L’ère de la dévoration – sur Le capital, c’est ta vie de Hugues Jallon
Le capital, c’est ta vie : le titre du nouveau livre de Hugues Jallon à l’évidence fait référence à la révolution néolibérale et à l’emprise croissante du calcul économique sur tous les domaines de la vie sociale. Il établit une relation d’équivalence entre deux notions a priori hétérogènes, « le capital », deus ex machina du mode de production du même nom et « ta vie », « ta pauvre vie » serait-on tenté d’ajouter, ballotée par les accidents de l’histoire et les secousses des évènements imprévisibles. On peut l’entendre comme une formule performative qui a le pouvoir de rendre réel ce qui est énoncé.

Le livre aurait alors pour objet de combler ce fossé entre l’intime et le social, les données immédiates de la conscience personnelle et l’histoire collective. Mais ce pourrait être tout aussi bien une adresse à un ami désorienté, plongé dans le désarroi, une main tendue et une invitation à en sortir.

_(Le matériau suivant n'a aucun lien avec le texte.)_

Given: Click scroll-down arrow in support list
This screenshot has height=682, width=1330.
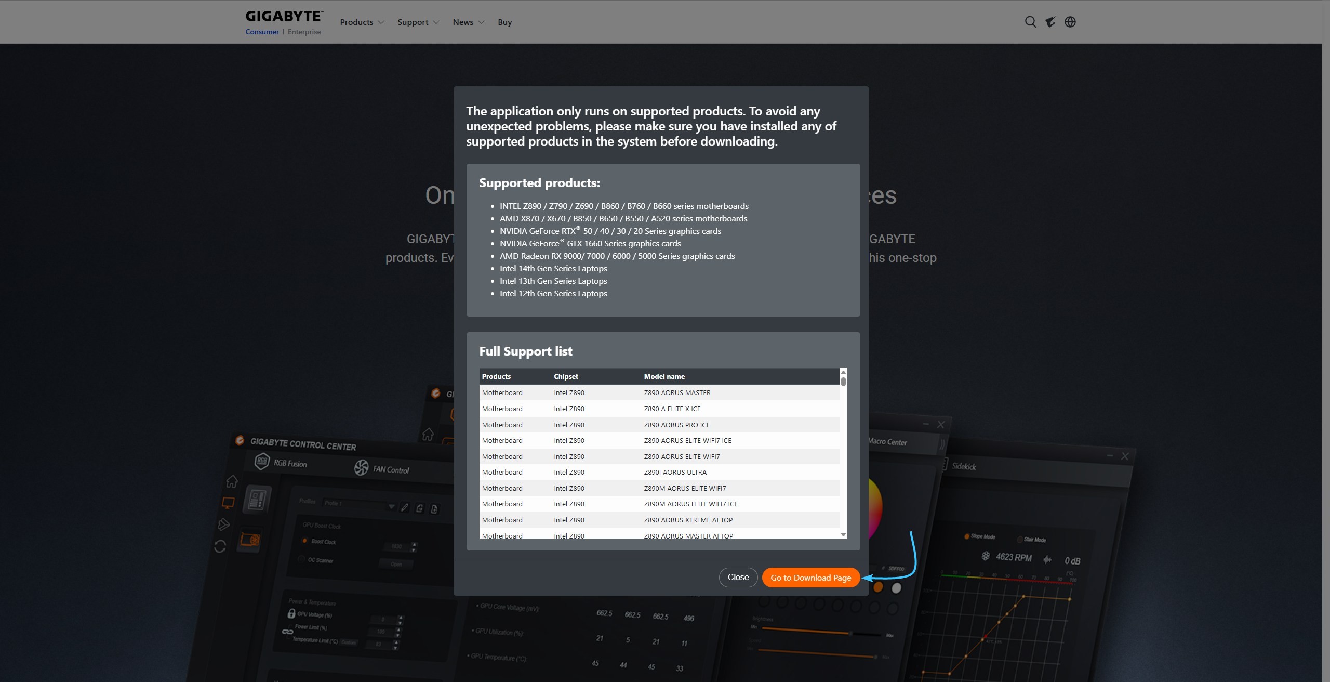Looking at the screenshot, I should [843, 534].
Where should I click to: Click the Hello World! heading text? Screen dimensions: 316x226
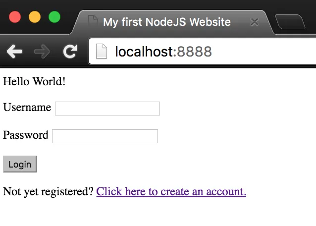pos(34,81)
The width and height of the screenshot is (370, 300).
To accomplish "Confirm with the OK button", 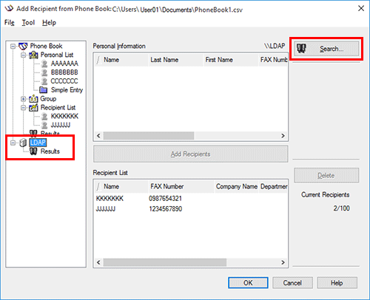I will pos(248,283).
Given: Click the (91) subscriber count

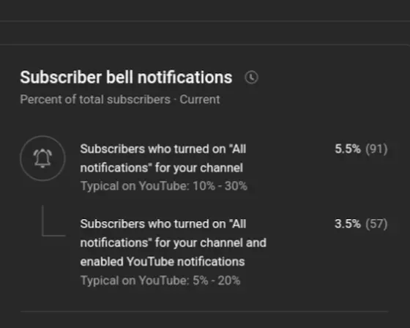Looking at the screenshot, I should click(376, 149).
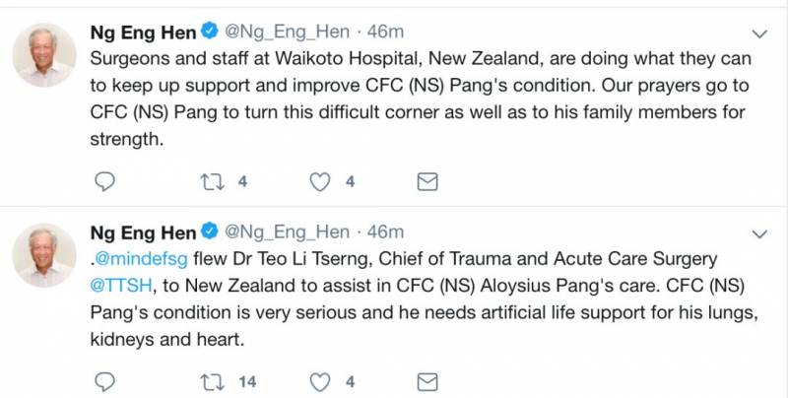Open the @TTSH mention link
Image resolution: width=788 pixels, height=398 pixels.
pyautogui.click(x=118, y=284)
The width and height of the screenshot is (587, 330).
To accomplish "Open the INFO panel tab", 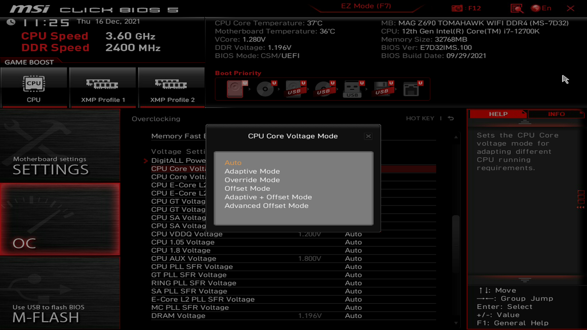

C’est le privilège de la littérature de pouvoir condenser en une seule phrase plusieurs significations différentes, parfois contradictoires, parfois même incompatibles, sans jamais trancher. Le nouveau livre d’Hugues Jallon s’ouvre ainsi par un ensemble de questions enchevêtrées. Qu’est-ce que le capitalisme fait à nos vies ? En quoi ça nous affecte ? Qu’est-ce que ça dérègle en nous ? Comment ça nous arrive ?
Dès les premières lignes, une voix se fait entendre. Elle est le contraire de la maîtrise et de l’omniscience. Elle tremble. C’est la voix du dessaisissement et de la panique.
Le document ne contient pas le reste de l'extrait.